Posts Tagged ‘Karl Marx’

Well Red

By: JimLarkinsGhost
Published: October 15th, 2008

During these difficult economic times, it appears that German readers are turning to Marx for answers.  The Guardian reports the following:

Karl Marx is back. That, at least, is the verdict of publishers and bookshops in Germany who say that his works are flying off the shelves.

The rise in his popularity has of course, been put down to the current economic crisis. “Marx is in fashion again,” said Jörn Schütrumpf, manager of the Berlin publishing house Karl- Dietz which publishes the works of Marx and Engels in German. “We’re seeing a very distinct increase in demand for his books, a demand which we expect to rise even more steeply before the year’s end.”

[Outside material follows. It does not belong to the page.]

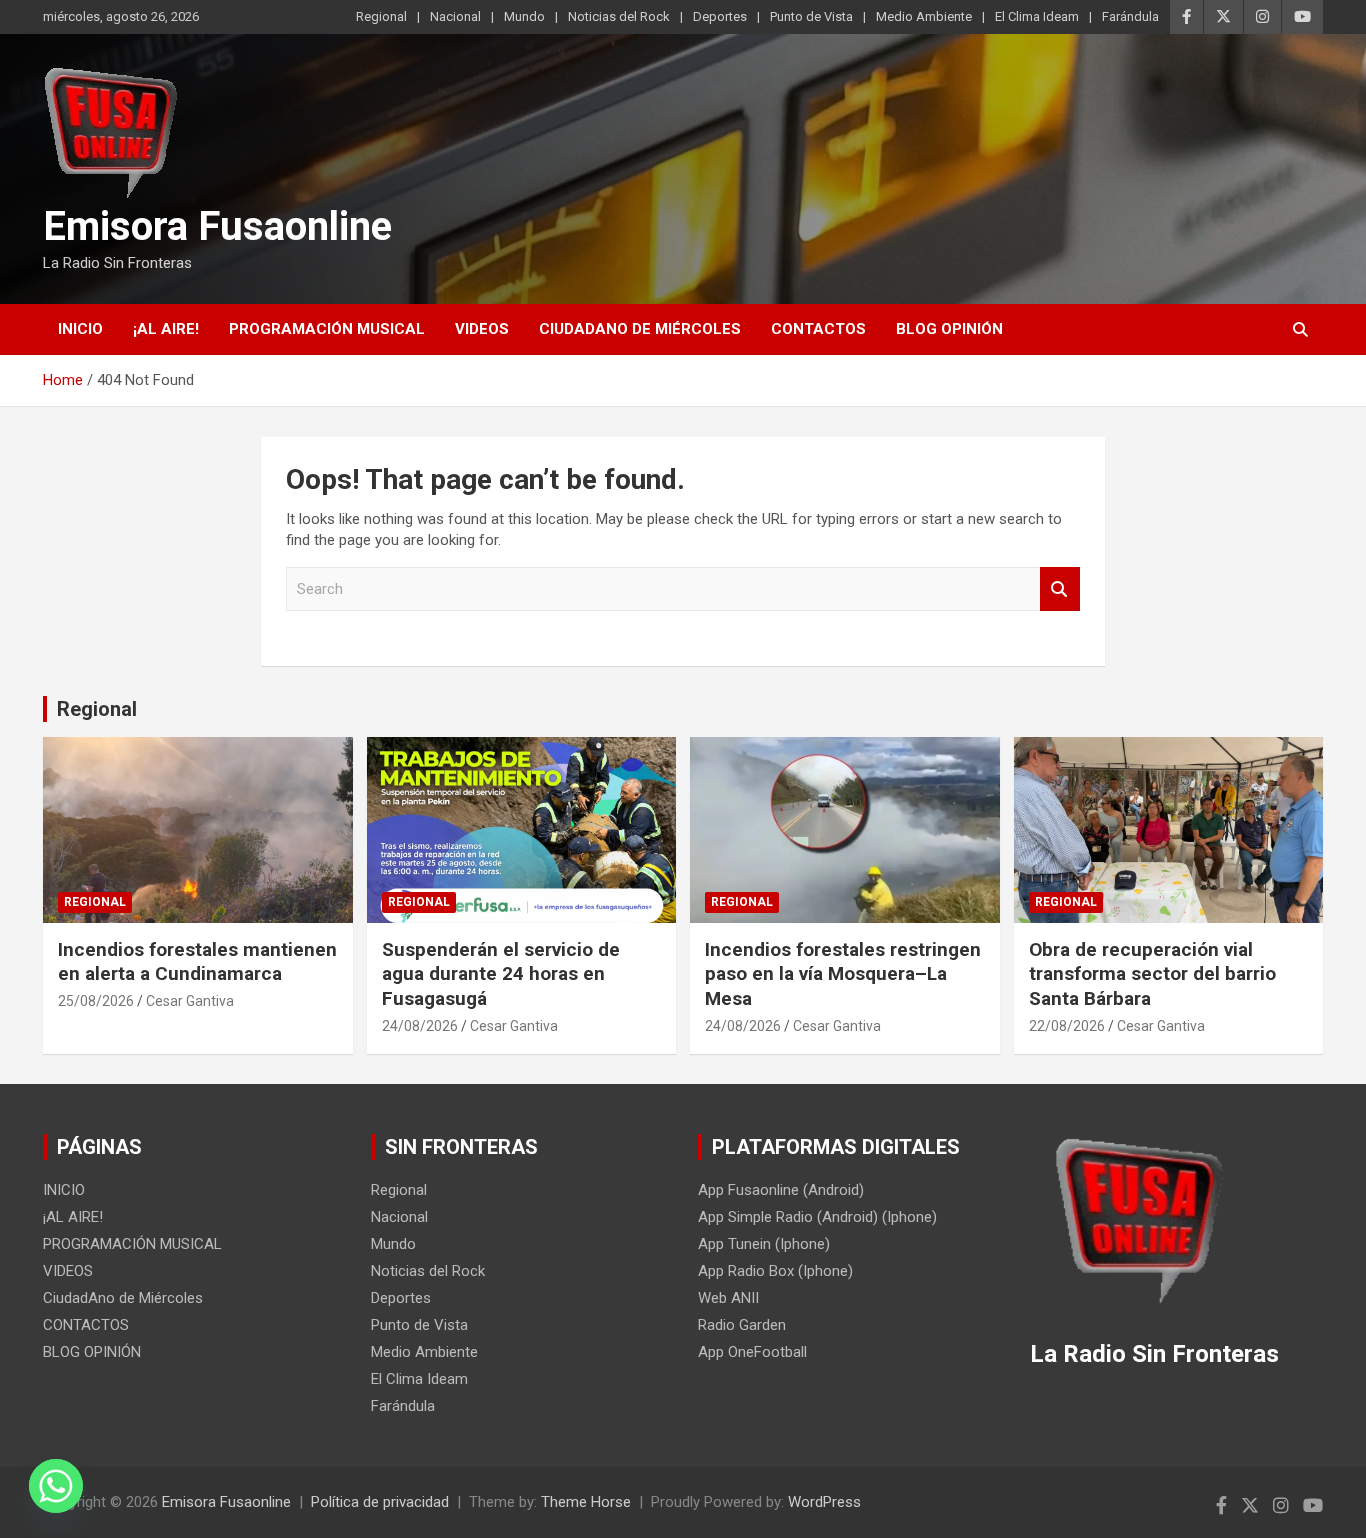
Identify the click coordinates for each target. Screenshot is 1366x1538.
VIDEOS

(I rather like the idea of German bookstore patrons fighting over the last copy of The Eighteenth Brumaire of Louis Bonaparte).  And even German politicians are willing to admit that we have something to learn these days from The Capital Crushin’ Prussian:

Increasing numbers of Germans appear ready to out themselves as Marx fans in a time when it is fashionable to repeat the philosopher’s belief that excessive capitalism with all its greed finally ends up destroying itself. When Oskar Lafontaine, the head of Germany’s rising left-wing party Die Linke, said he would include Marxist theory in the party’s manifesto, in the outline of his plans to partially nationalise the nation’s finance and energy sectors, he was labeled as a “mad leftie” who had “lost the plot” by the tabloid Bild. But even Germany’s finance minister, Peer Steinbrück, who must have had some sleepless nights over the past few weeks, has now declared himself something of a fan. “Generally one has to admit that certain parts of Marx’s theory are really not so bad,” he cautiously told Der Spiegel.

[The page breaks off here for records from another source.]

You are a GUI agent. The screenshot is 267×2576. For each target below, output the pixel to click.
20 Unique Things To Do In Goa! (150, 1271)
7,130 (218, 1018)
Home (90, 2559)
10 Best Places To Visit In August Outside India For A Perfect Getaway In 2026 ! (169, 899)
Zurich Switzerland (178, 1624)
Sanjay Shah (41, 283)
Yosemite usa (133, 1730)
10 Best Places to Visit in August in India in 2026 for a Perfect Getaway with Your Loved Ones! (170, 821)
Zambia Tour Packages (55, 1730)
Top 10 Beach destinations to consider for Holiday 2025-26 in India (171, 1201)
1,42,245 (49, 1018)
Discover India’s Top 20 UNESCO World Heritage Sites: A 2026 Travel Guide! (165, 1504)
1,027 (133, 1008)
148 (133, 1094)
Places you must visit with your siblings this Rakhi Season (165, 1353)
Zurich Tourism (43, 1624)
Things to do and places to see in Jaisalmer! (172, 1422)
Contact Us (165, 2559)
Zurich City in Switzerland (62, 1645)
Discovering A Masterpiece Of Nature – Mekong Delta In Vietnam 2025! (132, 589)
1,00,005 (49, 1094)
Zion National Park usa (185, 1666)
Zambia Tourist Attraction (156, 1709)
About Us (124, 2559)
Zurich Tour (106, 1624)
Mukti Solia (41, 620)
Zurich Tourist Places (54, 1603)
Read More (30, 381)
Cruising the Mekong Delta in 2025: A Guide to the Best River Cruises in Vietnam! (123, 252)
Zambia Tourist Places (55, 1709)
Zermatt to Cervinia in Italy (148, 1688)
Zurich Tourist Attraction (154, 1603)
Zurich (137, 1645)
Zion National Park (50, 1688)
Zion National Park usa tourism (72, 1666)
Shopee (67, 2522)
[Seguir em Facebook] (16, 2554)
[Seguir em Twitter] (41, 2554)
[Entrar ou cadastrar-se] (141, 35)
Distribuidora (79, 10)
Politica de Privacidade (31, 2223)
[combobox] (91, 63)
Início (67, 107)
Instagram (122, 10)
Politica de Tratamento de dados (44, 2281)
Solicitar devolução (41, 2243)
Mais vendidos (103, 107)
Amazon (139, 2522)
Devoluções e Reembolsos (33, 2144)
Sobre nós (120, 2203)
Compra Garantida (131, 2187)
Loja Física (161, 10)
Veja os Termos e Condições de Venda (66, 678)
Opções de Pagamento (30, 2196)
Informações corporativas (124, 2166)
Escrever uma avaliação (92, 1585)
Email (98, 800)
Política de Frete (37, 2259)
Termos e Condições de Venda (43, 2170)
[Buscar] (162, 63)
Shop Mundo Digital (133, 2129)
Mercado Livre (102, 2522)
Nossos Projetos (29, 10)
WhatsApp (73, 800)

I must admit, too, that one of my favorite images from The Communist Manifesto has been occuring to me lately.  In fact, almost every time I watch the news these days, I’m reminded of this passage:

Modern bourgeois society with its relations of production, of exchange, and of property, a society that has conjured up such gigantic means of production and of exchange, is like the sorcerer who is no longer able to control the powers of the nether world whom he has called up by his spells.

And you know, come to think of it, I could have sworn that I saw Henry Paulson the other day, looking confused and wearing one of those pointy sorcerer’s hats.